Era como se o globo inteiro estivesse vestido de neve. Como se houvesse
enfiado aquilo, do jeito que se enfia um suéter. Junto à linha de trem, as pegadas
afundavam até as canelas. As árvores usavam cobertores de gelo.
Não podiam simplesmente deixá-lo ali no chão. De momento, não era um
problema tão grande, mas, logo, logo, a linha seria desobstruída mais adiante e o
trem precisaria seguir viagem.
Havia dois guardas.
Havia uma mãe com sua filha.
Um cadáver.
A mãe, a menina e o cadáver continuaram obstinados e calados.
— Bem, oque mais você quer que eu faça?
Os guardas eram um alto e um baixo. O alto sempre falava primeiro,
embora não fosse o responsável. Olhava para o menor, mais rechonchudo. O do
rosto vermelho e suculento.
— Bem — foi a resposta — não podemos só deixá-los assim, não é?
O alto estava perdendo a paciência. — Porque não?
E o baixote por pouco não explodiu.
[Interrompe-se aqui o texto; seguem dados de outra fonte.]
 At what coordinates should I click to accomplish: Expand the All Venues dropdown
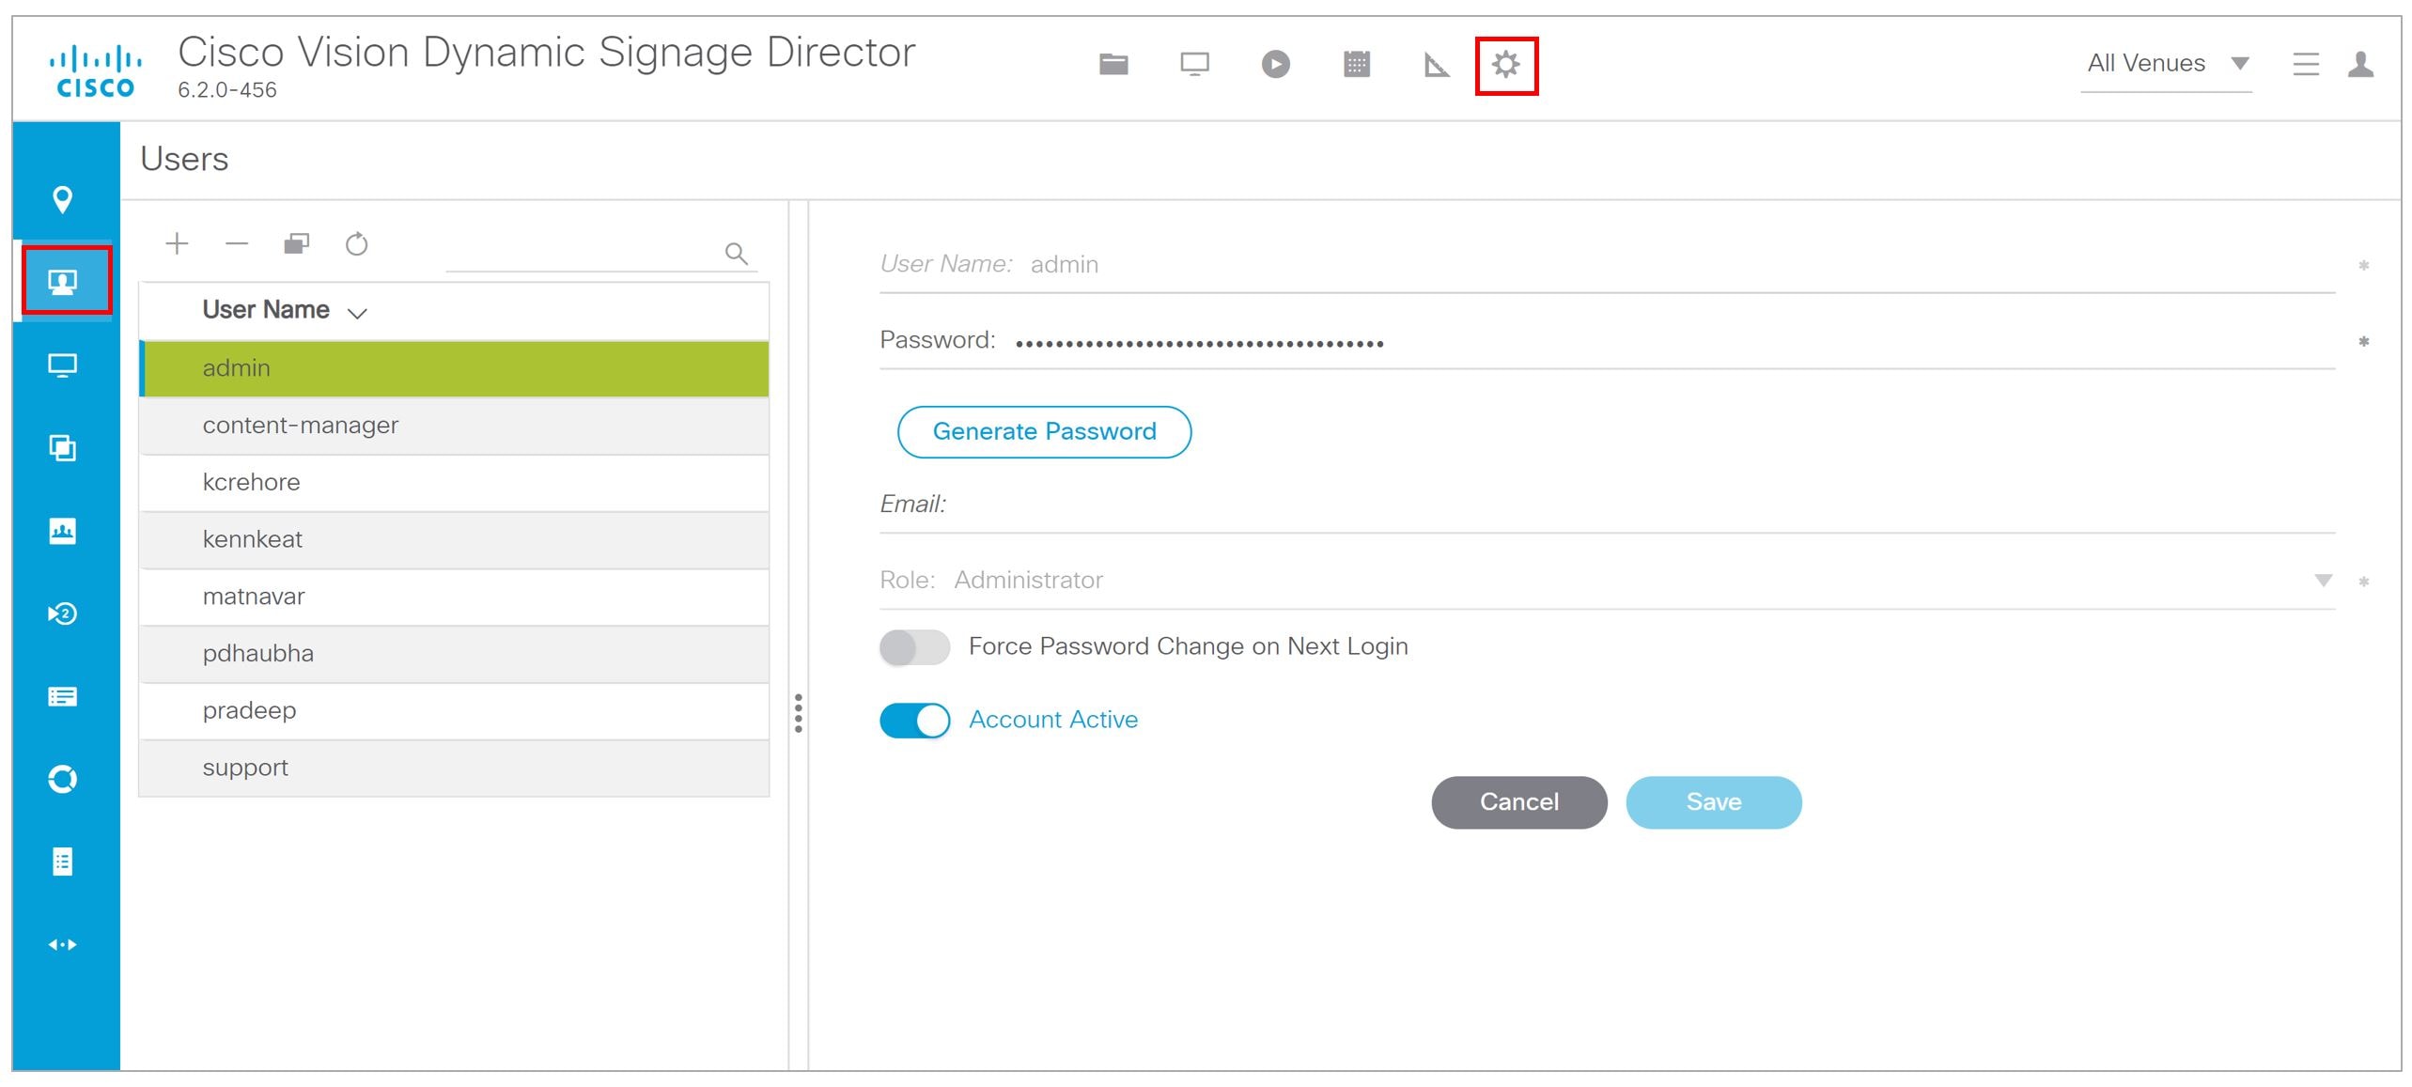pyautogui.click(x=2242, y=63)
Ergueu os olhos para o queixo do
altão e gritou:
— Spinnst du?! Você está variando? — A aversão em suas bochechas
adensava-se a cada momento. Sua pele foi-se alargando. — Vamos — disse,
tropeçando na neve. — Levaremos todos os três de volta, se for preciso. Faremos a
notificação na próxima parada.
Quanto a mim, eu já havia cometido o mais elementar dos erros. Não
consigo lhe explicar a intensidade de minha decepção comigo mesma.
Originalmente, eu tinha feito tudo certo:
Estudei o céu ofuscante, branco feito neve, que estava na janela do trem
em movimento. Praticamente o inalei, mas, mesmo assim, titubeei. Cedi — fiquei
interessada. Na menina. Fui vencida pela curiosidade e me resignei a ficar o tempo
que meu horário permitisse, e observei.
Vinte e três minutos depois, quando o trem estava parado, desci com eles.
Havia uma alminha em meus braços.
Postei-me meio à direita.
A dupla dinâmica de guardas do trem voltou à mãe, à menina e ao
corpinho masculino. Lembro-me claramente de que estava respirando alto nesse
dia. Fiquei surpresa com o fato de os guardas não me notarem ao passarem por
mim. Agora o mundo estava afundando, sob o peso de toda aquela neve.
Uns dez metros à minha esquerda, talvez, postava-se a menina pálida, de
estômago vazio, enregelada.
Sua boca tremia.
Seus braços frios estavam cruzados.
Havia lágrimas cristalizadas no rosto da roubadora de livros.